Parse properties given in the prism format.

Parameters:
  • formula_str (str) – A string of formulas
  • property_filter (str) – A filter
Returns:

A list of properties

parse_properties_for_jani_model(formula_string: str, jani_model: storm::jani::Model, property_filter: Optional[Set[str]]=None) → List[stormpy.core.Property]
parse_properties_for_prism_program(formula_string: str, prism_program: storm::prism::Program, property_filter: Optional[Set[str]]=None) → List[stormpy.core.Property]
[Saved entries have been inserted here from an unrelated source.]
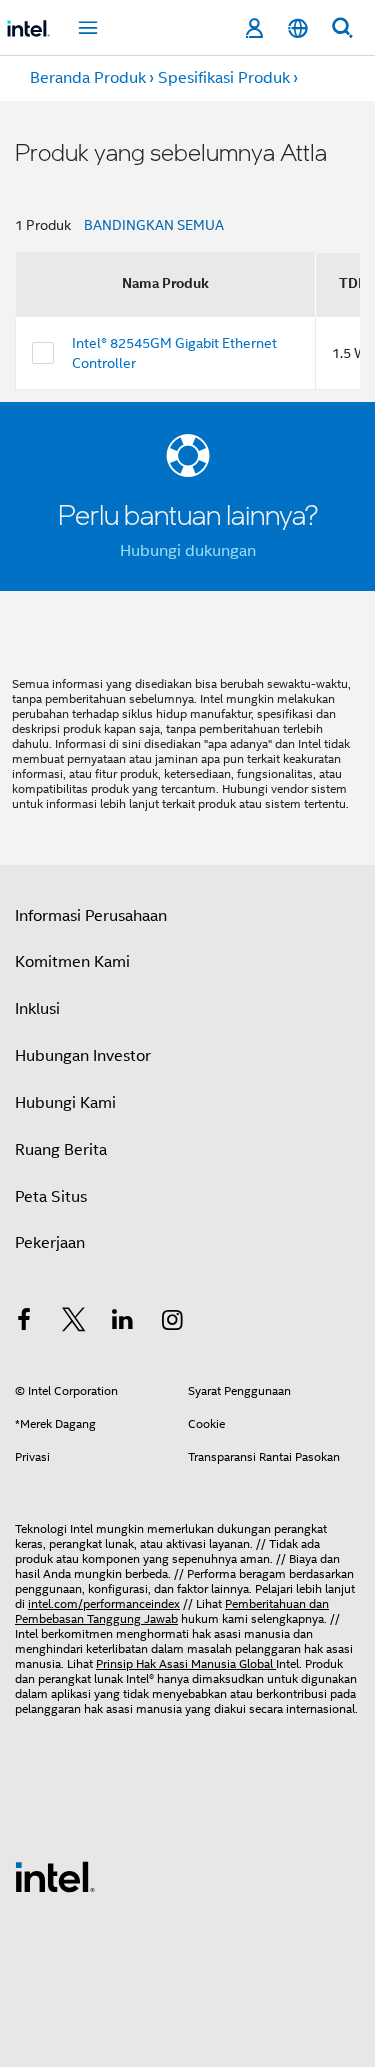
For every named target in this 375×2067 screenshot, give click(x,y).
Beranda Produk (88, 78)
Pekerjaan (50, 1243)
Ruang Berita (61, 1150)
Parses properties given in the prism format, allows references to variables in the prism program.

Parameters:
  • formula_str (str) – A string of formulas
  • prism_program (PrismProgram) – A prism program
  • property_filter (str) – A filter
Returns:

A list of properties

perform_bisimulation(model, properties, bisimulation_type)

Perform bisimulation on model. :param model: Model. :param properties: Properties to preserve during bisimulation. :param bisimulation_type: Type of bisimulation (weak or strong). :return: Model after bisimulation.
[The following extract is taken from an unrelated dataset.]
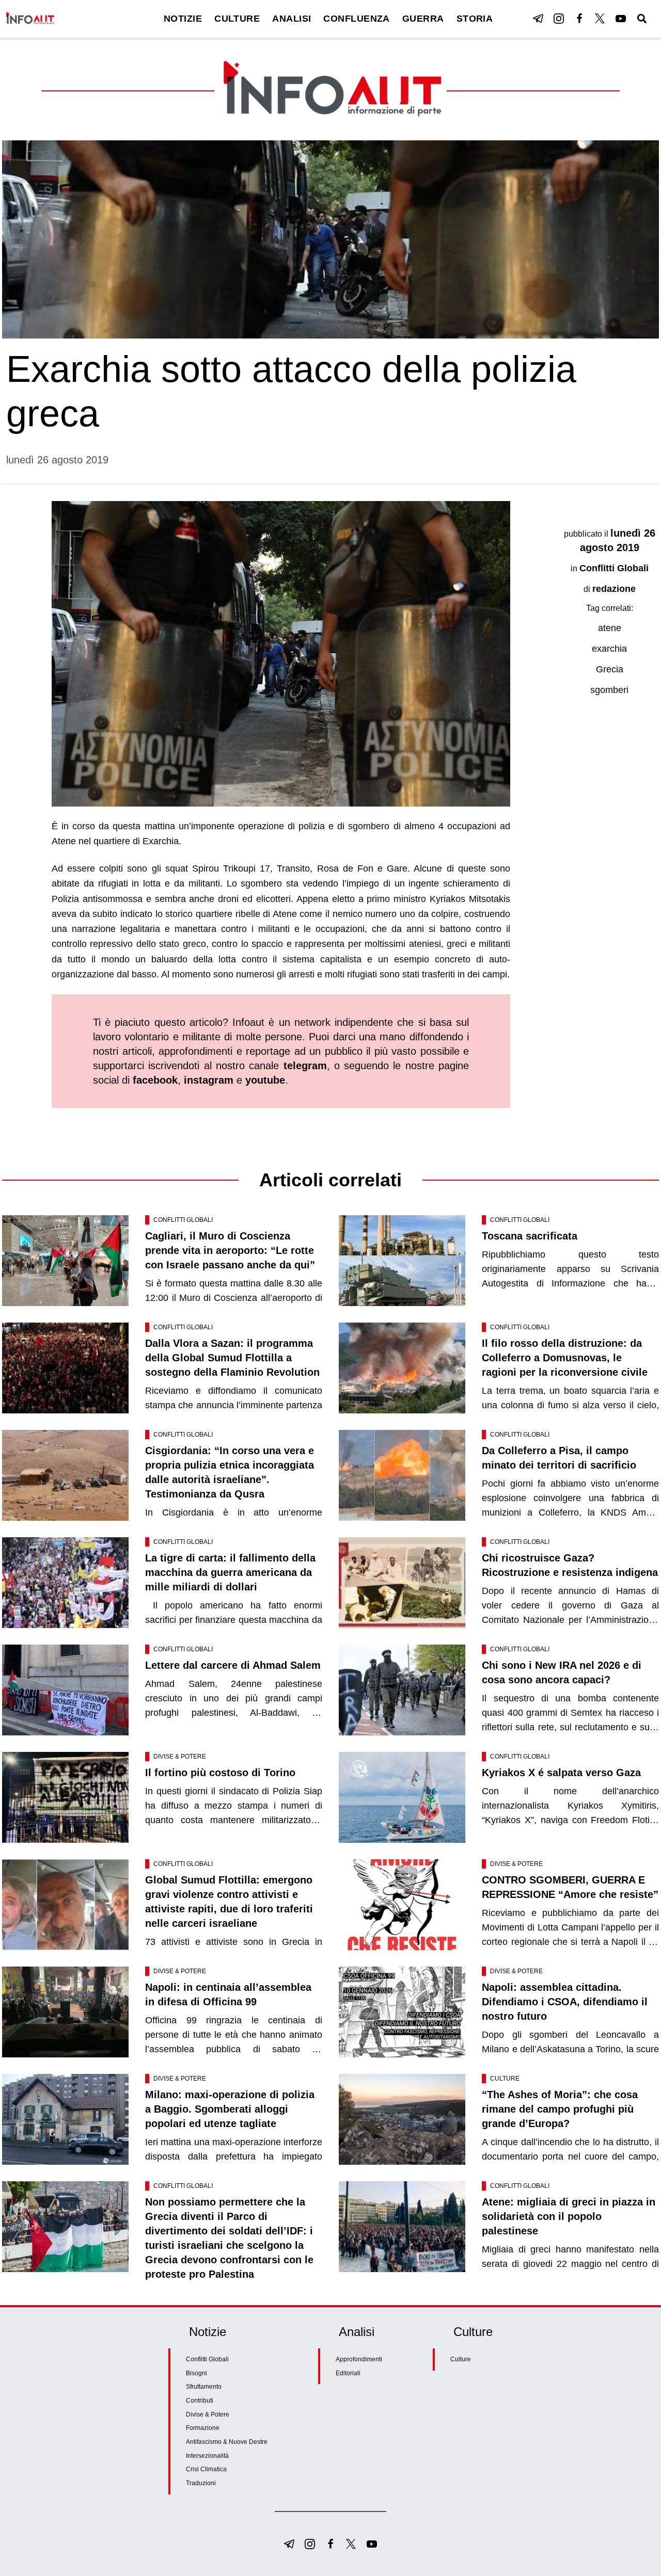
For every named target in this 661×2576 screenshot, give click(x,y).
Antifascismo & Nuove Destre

perform_sparse_bisimulation(model, properties, bisimulation_type)

Perform bisimulation on model in sparse representation. :param model: Model. :param properties: Properties to preserve during bisimulation. :param bisimulation_type: Type of bisimulation (weak or strong). :return: Model after bisimulation.

perform_symbolic_bisimulation(model, properties)

Perform bisimulation on model in symbolic representation. :param model: Model. :param properties: Properties to preserve during bisimulation. :return: Model after bisimulation.

prob01max_states(model, eventually_formula)
prob01min_states(model, eventually_formula)
topological_sort(model, forward=True, initial=[])
Parameters:
  • model
  • forward
Returns:

transform_to_sparse_model(model)

Transform model in symbolic representation into model in sparse representation. :param model: Symbolic model. :return: Sparse model.